Arrimer tout ça dans des centres d’expertise, ça prend du temps et du monde. Ce dossier-là devait être mis en place en avril 2021, mais comme vous le savez, avec la pandémie, ce n’est pas évident, dit-il : il y a des retards en clinique externe, il y a des retards en salle d’opération.

Alain Maillette soutient toutefois que les femmes qui ont besoin d’un retrait complet d’une bandelette pourront être traitées au Québec. Il ajoute que les chirurgiens - des urologues et des gynécologues - opèrent en équipe. On nous a demandé de développer l’expertise, c’est ce qu’on fait, conjointement avec la gynécologie, ajoute-t-il.

Il faut être clair : une patiente qui a besoin d’une intervention visant par exemple un retrait radical peut être traitée au Québec.

Une citation de :Alain Maillette, président de l’Association des urologues du Québec
En habit de travail.

Le président de l’Association des urologues du Québec, Alain Maillette

Photo : Radio-Canada

L’Association des urologues précise que les chirurgiens se forment aussi en regardant des vidéos de chirurgie, appelées ‘’masterclass’’.

Le ministère de la Santé défend le savoir-faire des médecins spécialistes oeuvrant dans les centres.

Nos médecins spécialistes au Québec possèdent l’expertise pour faire le retrait des bandelettes.

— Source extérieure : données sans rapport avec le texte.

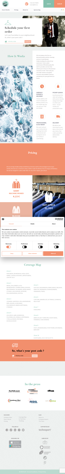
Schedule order (8, 417)
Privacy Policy (42, 472)
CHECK (28, 41)
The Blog (21, 421)
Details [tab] (32, 224)
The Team (41, 421)
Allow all (53, 253)
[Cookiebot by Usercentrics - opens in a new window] (56, 219)
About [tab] (53, 224)
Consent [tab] (11, 224)
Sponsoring (37, 10)
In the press (22, 419)
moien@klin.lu (34, 5)
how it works (6, 10)
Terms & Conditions (32, 472)
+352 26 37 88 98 (34, 3)
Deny (11, 253)
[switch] (24, 247)
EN (63, 9)
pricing (16, 10)
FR (61, 9)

Un programme de remboursement a été mis en place par la RAMQ parce qu’on reconnaissait le manque d’organisation de la prise en charge, mais jamais il n’a été question de dire qu’il n’y avait pas d’expertise au Québec, explique le ministère de la Santé et des Services sociaux (MSSS) dans un courriel à Radio-Canada.

Le ton rassurant du ministère contraste toutefois avec les appréhensions de certaines patientes que nous avons interrogées.

Nathalie Robinson s’est rendue au centre d’expertise de Sherbrooke en juillet. La médecin lui a expliqué qu’elle serait en mesure d’effectuer l’opération de retrait complet de la bandelette au besoin, mais que l'intervention serait faite en équipe. Je me sens comme un cobaye. J’ai l’impression qu’ils se mettent en équipe parce qu’ils n’ont pas l’habileté pour nous opérer, dit-elle.

Nathalie Robinson.

Nathalie Robinson

Photo : Radio-Canada / Nancy Caouette

Céline Danis craint elle aussi de servir de cobaye. Il faut que les médecins soient bien formés [...] Moi, je n’attends plus après les centres d’expertise, je vais me tourner vers les États-Unis, dit-elle. Mais j'espère vraiment être remboursée par la RAMQ, puisque les services auxquels j'aurais dû m'attendre ne sont toujours pas offerts.

Contacté par Radio-Canada, le Collège des médecins du Québec dit être attentif à la situation décrite dans ce reportage.

Une rencontre a été convoquée dans les prochaines semaines avec les collaborateurs au rapport du Collège afin de mesurer, un an plus tard, la mise en place des recommandations, nous répond-il. En lien avec notre mission de protection du public, nous voulons nous assurer de l’accessibilité aux soins prévus dans les quatre centres d’excellence et de la formation appropriée des médecins.

Les bandelettes sous-urétrales sont des dispositifs médicaux qu’on implante aux femmes pour traiter l’incontinence urinaire, un problème qui touche une femme sur trois à des degrés divers après 40 ans. Selon le Collège des médecins, environ 10 % des femmes éprouveraient des effets indésirables en raison de ces bandelettes.

Le problème, c’est qu’elles n’ont pas été conçues pour être enlevées et que la chirurgie de retrait complet, dit radical, peut provoquer des dommages irréversibles.

Un moratoire sur les poses des bandelettes problématiques, de type TOT ou TVT-O, a été mis en place en 2019 au Québec.